Infra Writeup 2022Published on 15 October 2022
DownUnderCTF had its third annual CTF in 2022, with a total of almost 4200 players this year and nearly 2000 teams. The Infrastructure team was hard at work again to make this the smoothest and coolest CTF experience for both our challenge authors and our players downunder 😉.
Let’s again revisit the infrastructure that powered DownUnderCTF for the third year running.
The good 👍:
- Player Isolated Challenges Part 2
- Blockchain Challenge infrastructure worked
- Zero downtime on CTFd during the event
- Infrastructure-as-a-Code is getting there
The bad 👎:
- Inadequate DDoS Protection
- CTFd giving us increasing pains
- Latency issues for international players
A huge thankyou to our Infrastructure Sponsor Google Cloud for the third year in a row. We could not run this without your help.
Total cost of running the infrastructure on Google Cloud for the event came to $378.42 AUD 💰(before discounts and credits)
In last year’s writeup, we had a wishlist of items that we wanted to solve for this year’s competition. We weren’t able to get to all the items but we were able to make some good progress.
- Create an Automated CI/CD Pipeline for challenges and CTFd (no more testing in Prod) ✔️
- Have a test instance of CTFd running to verify any changes we make before we push them to prod ✔️
- Increase DDOS and Dirbuster protection, we had some players scanning the infrastructure which were promptly banned, but we would like to automate this. ❌
- Have automated solve script health checks on each challenge which runs periodically so we can verify each challenge is working and alert us if it isn’t ❌
Isolated Challenges Part 2
Last year, we ran a pretty successful pilot of the isolated challenge infrastructure on a single web challenge. This year, we managed to run a whopping🍔7 challenges on this platform, and hopefully will be able to support this functionality a lot more. Also the code for all of this is open source! Check out https://github.com/DownUnderCTF/kube-ctf for more details on how to use it.
The way it works is that a player can request an instance of a challenge from the scoreboard, and an instance which can only be accessed by the team will be automatically provisioned (technically not true since anyone that finds another team’s hostname will be able to access the challenge). How it works is a little more interesting.

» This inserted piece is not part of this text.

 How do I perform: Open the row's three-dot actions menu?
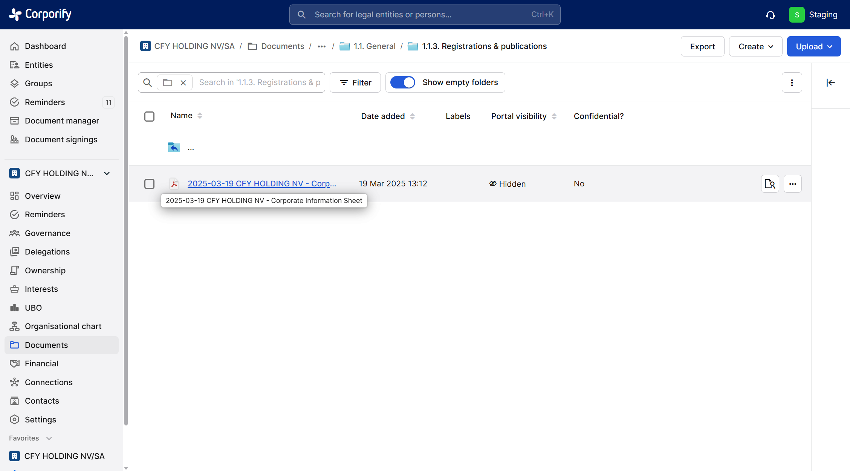(792, 184)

- Player requests a challenge to be deployed
- challenge-manager requests the template from the Kubernetes Control Plane
- The template is populated with some values, and then applied to the cluster
- Kubernetes automation takes over and creates the deployment, service and hostname-based ingress.
Of course we can’t really rely on players to shut down their challenge instance when they are finished with it, so each challenge resource is set to expire after a certain period of time which the player can extend. Once the resource is marked as expired💀, kube-janitor will remove the resources from the control plane which will then deprovision the instance.
An improvement for the isolated infrastructure this year was that it no longer depended on any external services other than the Kubernetes control plane. We figured that Kubernetes itself is basically a database which means that it can be used to store the challenge templates through the magic of Custom Resource Definitions. This meant that it was much easier to deploy the infrastructure, and updating the configuration of a challenge is only a kubectl command away. The code is available above if you want to check out how this is implemented. Using helm to set up the supporting services was also much nicer than applying random config files all around the place as it helped us greatly with managing the versioning of the infrastructure code.
There was a minor incident with the isolated infrastructure which caused all new deployments for blockchain isolated challenges to fail between 2022-09-23 20:30 to 21:30 UTC. This was due to the janitor doing an oopsie and cleaning up a shared secret which was used to provide the sealing key to the pod. Once the secret was restored and the rule corrected, the problem was no more.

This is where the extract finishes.